Résumé en 10 secondes : ce que le métier de styliste florale & événementiel exige vraiment

  • Qualité dominante : une créativité très concrète, capable de transformer un brief en décor floral visible, vivant, photographiable ou vécu par des invité·es.
  • Trait clé sur le terrain : l’anticipation. Il faut chercher les végétaux, comparer, proposer, réserver, transporter, installer, puis ajuster jusqu’au dernier moment.
  • Ce qui fait tenir : le plaisir de produire, d’être entouré de fleurs, de voir une finalité visuelle immédiate. Ce petit battement de cœur quand le décor prend forme.
  • Point de vigilance : le rythme est intense, les journées longues, le métier physique. Il faut savoir s’arrêter, dire non et bien s’entourer.
  • Premier pas conseillé : tester sur le terrain, multiplier les stages, rencontrer des fleuristes, observer les méthodes, frapper aux portes.
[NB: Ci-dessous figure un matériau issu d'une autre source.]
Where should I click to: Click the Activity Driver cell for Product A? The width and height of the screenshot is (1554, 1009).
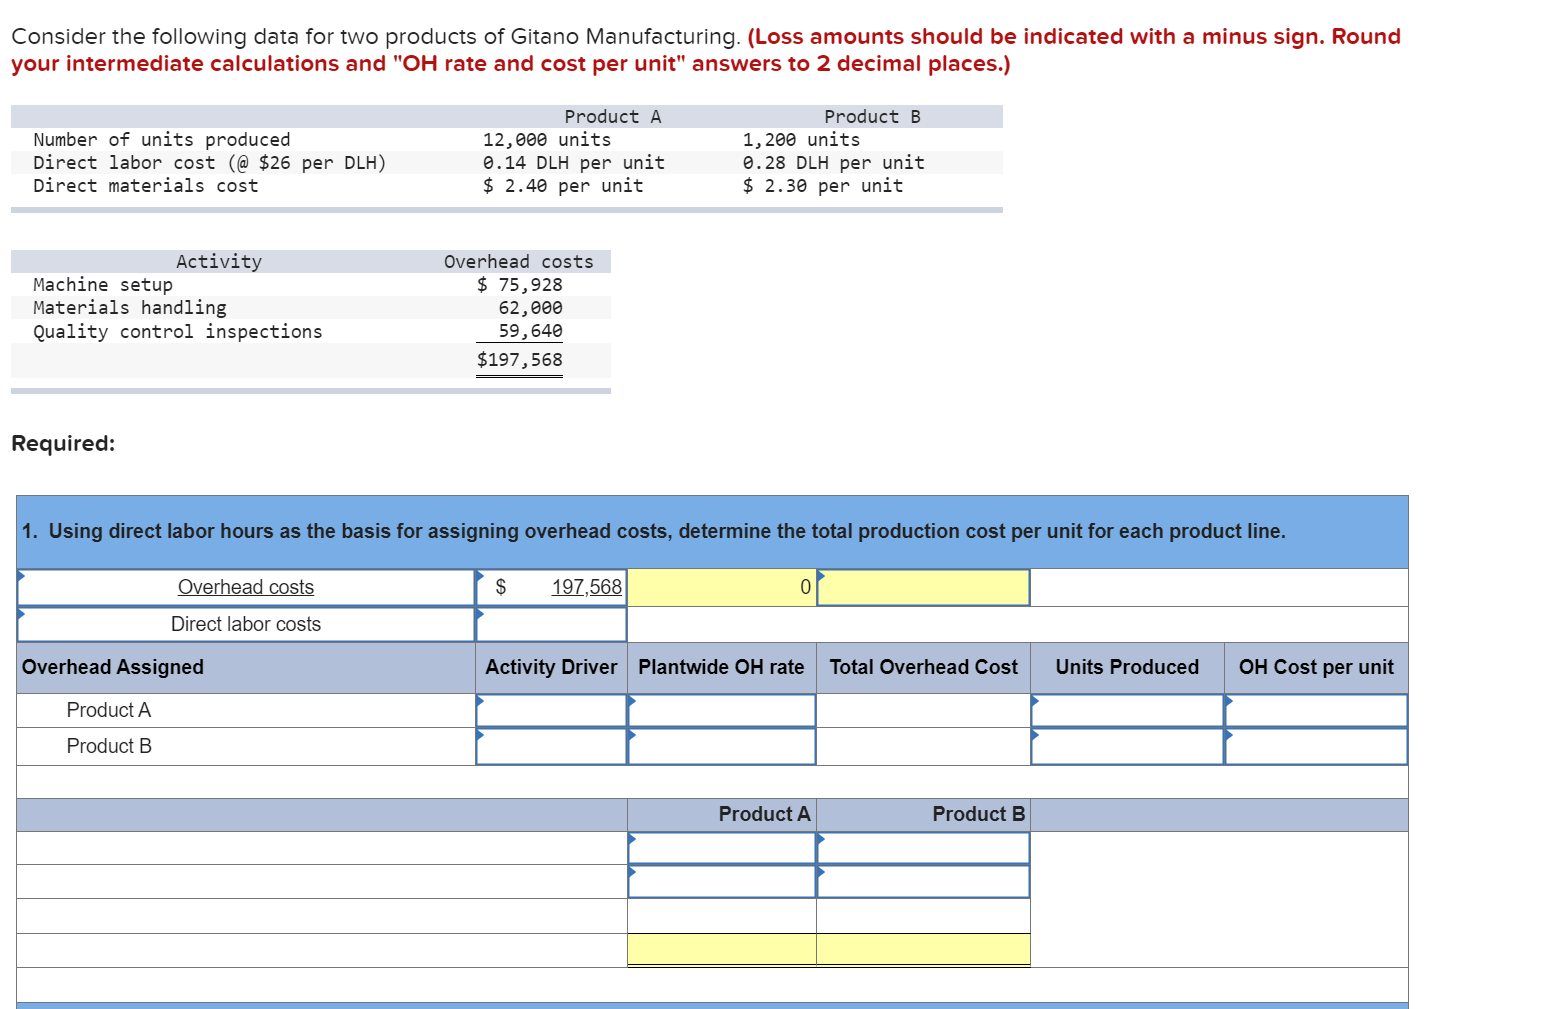point(549,710)
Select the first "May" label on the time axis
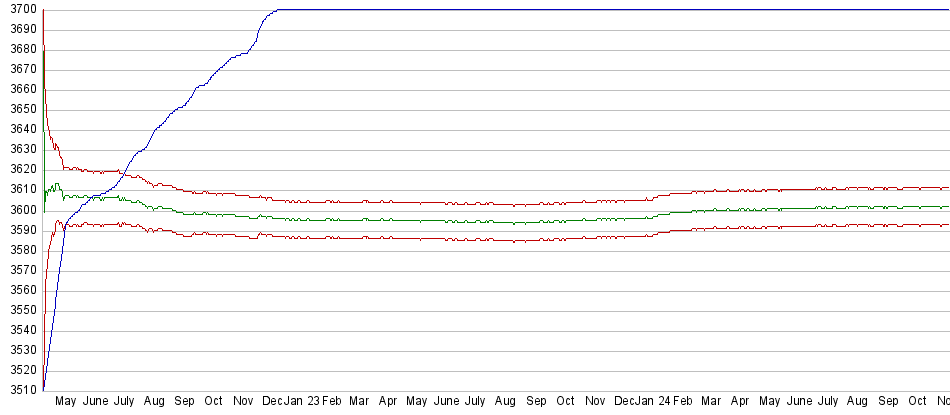Screen dimensions: 950x415 (x=65, y=401)
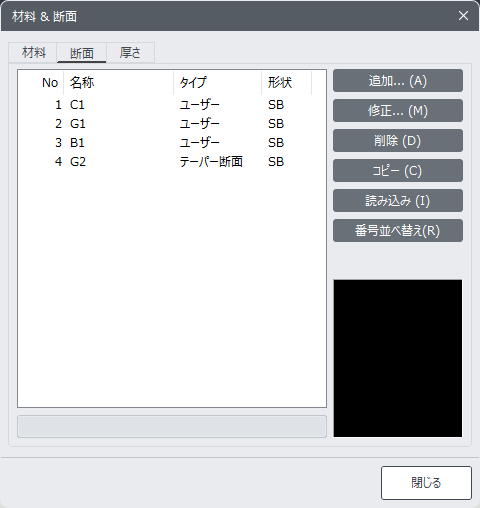
Task: Select section row B1
Action: pyautogui.click(x=172, y=143)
Pourquoi les qualités humaines sont centrales dans le métier de styliste florale & événementiel

Le métier de styliste florale & événementiel ne se résume pas à aimer les fleurs. Bien sûr, le goût du beau compte. Mais sur le terrain, ce sont les qualités humaines qui font vraiment la différence : écouter, anticiper, tenir physiquement, rester souple, collaborer, recommencer vite quand le client change d’avis.
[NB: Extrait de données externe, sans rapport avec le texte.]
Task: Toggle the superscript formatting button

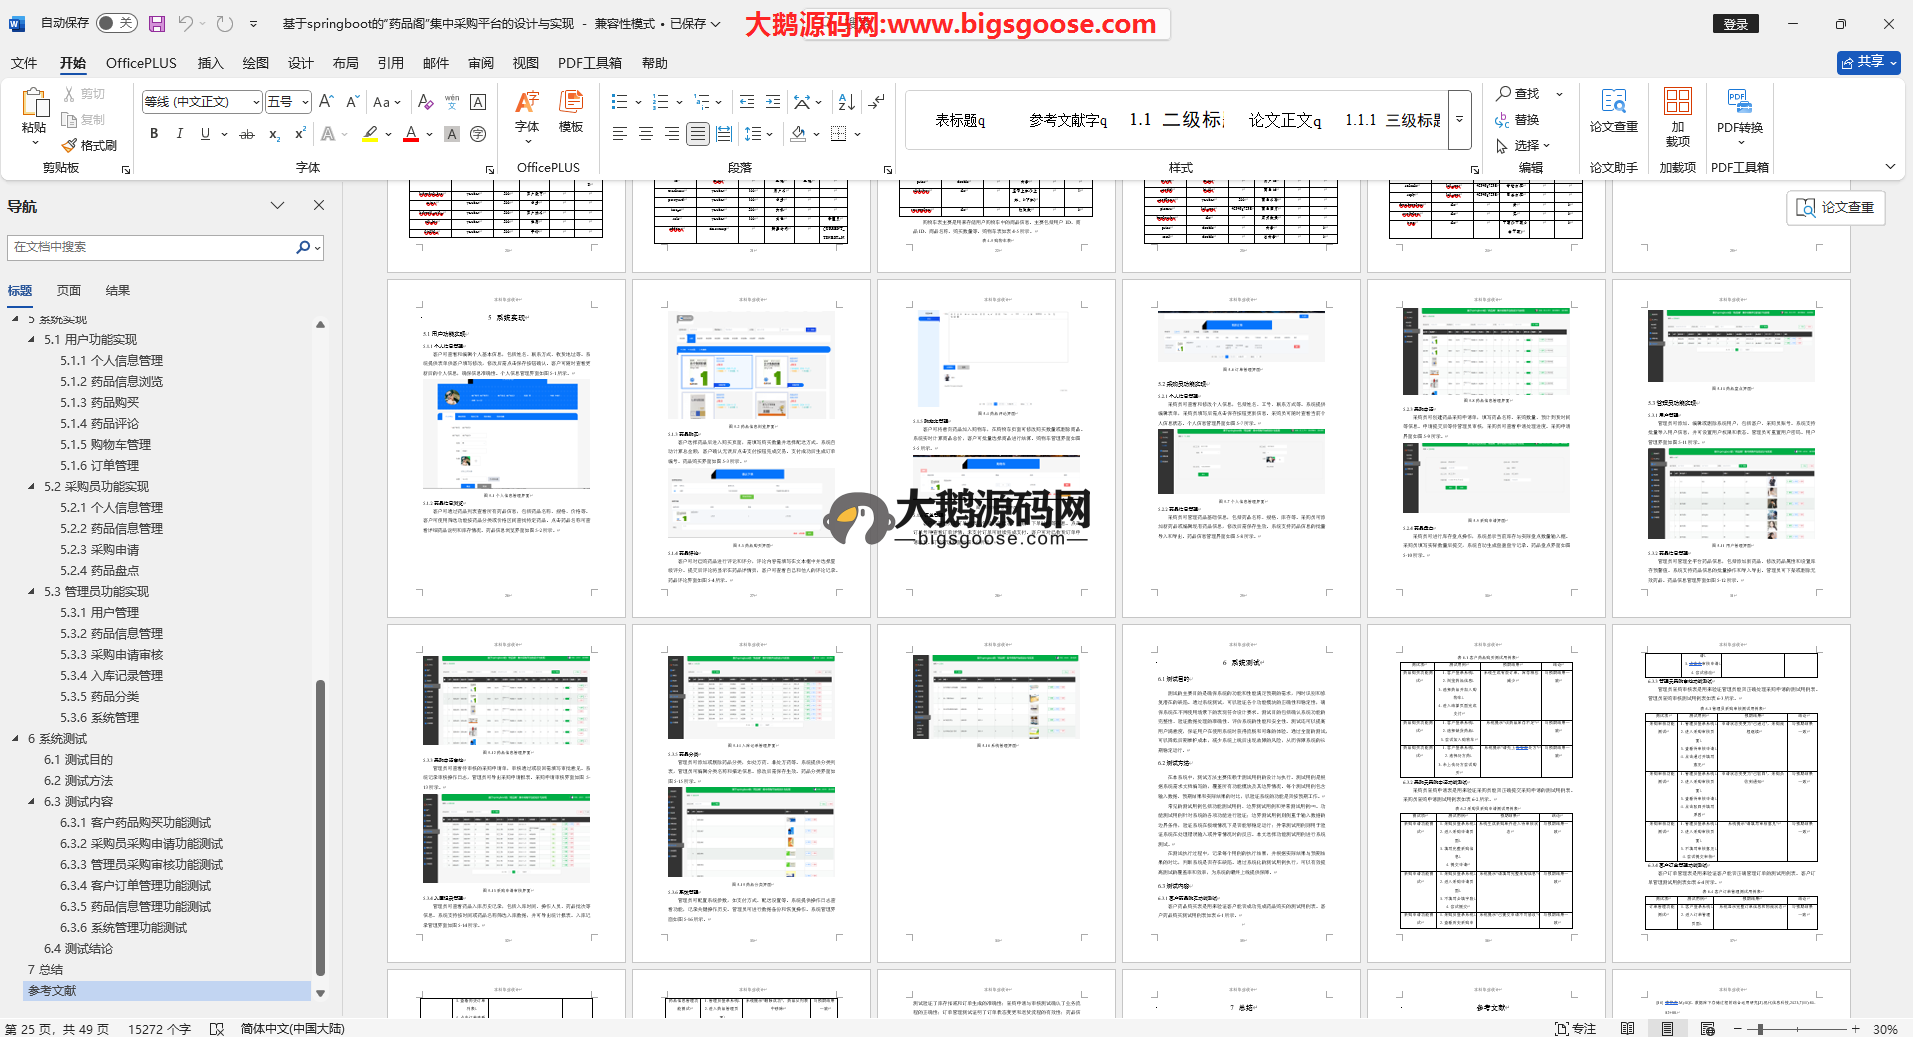Action: coord(300,134)
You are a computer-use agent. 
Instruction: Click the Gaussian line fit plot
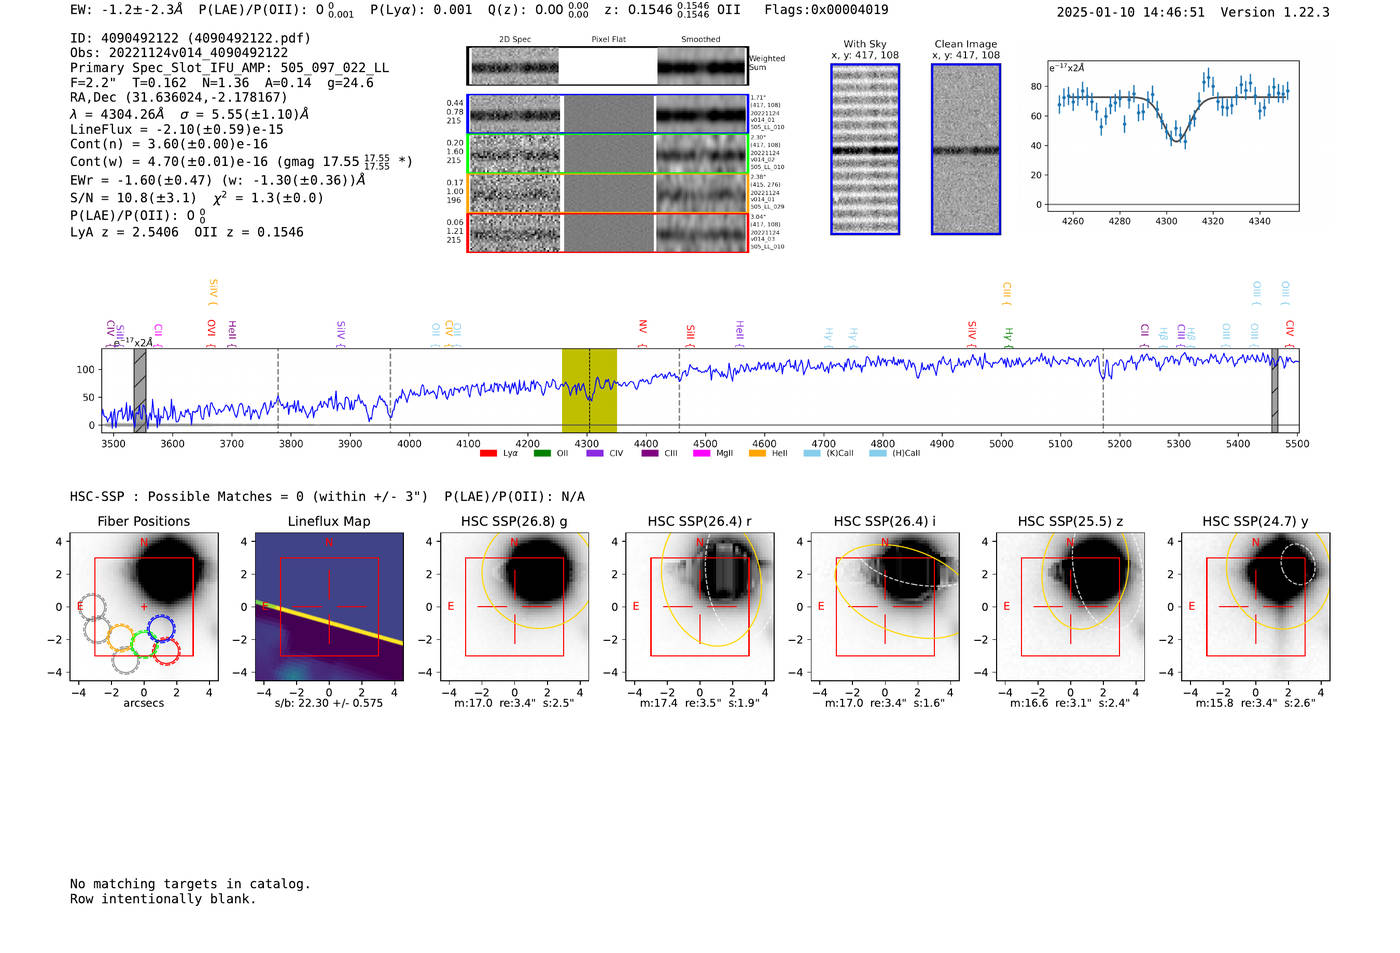pyautogui.click(x=1173, y=137)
Ce métier se vit à plusieurs vitesses. Il y a le temps de préparation, souvent très tôt le matin, avec la recherche de fleurs, plantes, cactus ou feuillages chez les fournisseurs. Il y a le temps de production, sur place, quand tout doit s’installer dans un ordre précis. Puis il y a le temps de l’ajustement : un végétal déplacé, une lumière différente, un angle photo à corriger, une scénographie à revoir.
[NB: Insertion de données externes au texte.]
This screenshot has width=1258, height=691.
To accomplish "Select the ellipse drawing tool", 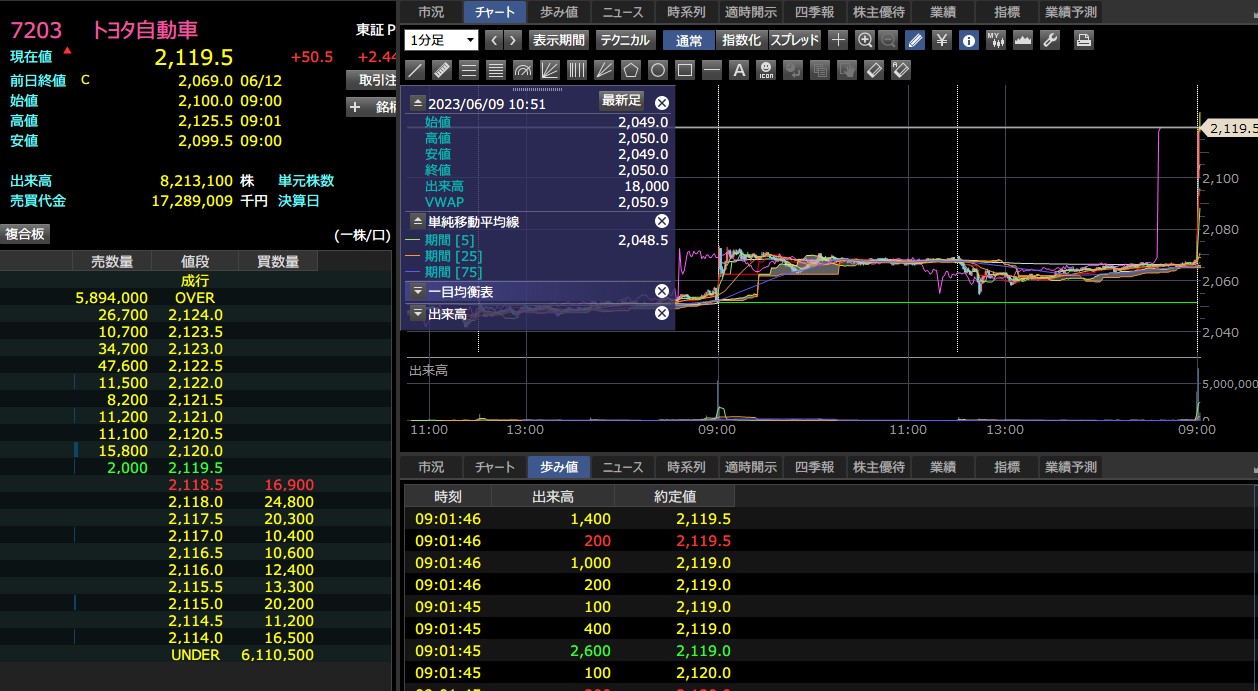I will point(658,70).
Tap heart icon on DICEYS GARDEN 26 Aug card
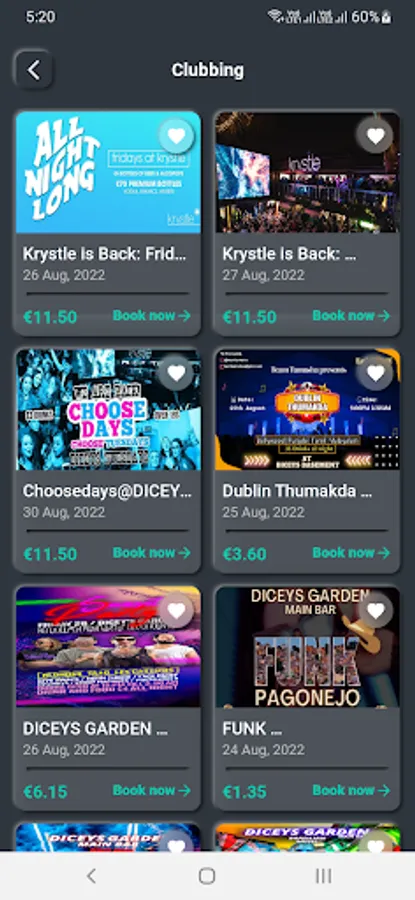415x900 pixels. [176, 610]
Anna Davasse, styliste florale & événementiel, le formule avec clarté : « C’est un métier à plusieurs casquettes. Je fais du stylisme floral scénographie et je fais aussi du pur événementiel en tant que fleuriste. C’est un petit peu deux casquettes différentes pour des acteurs différents, bien sûr. Il faut avoir une vision aussi différente de l’événementiel et du shooting scénographiste. »

Cette double approche demande une vraie agilité. Pour une publicité ou une photo, le décor floral doit servir une image. Il faut penser aux arrière-plans, aux plans rapprochés, à l’atmosphère autour d’un produit. Pour un mariage ou un événement, les personnes vivent dans le décor. Les fleurs accompagnent un moment, une émotion, une journée.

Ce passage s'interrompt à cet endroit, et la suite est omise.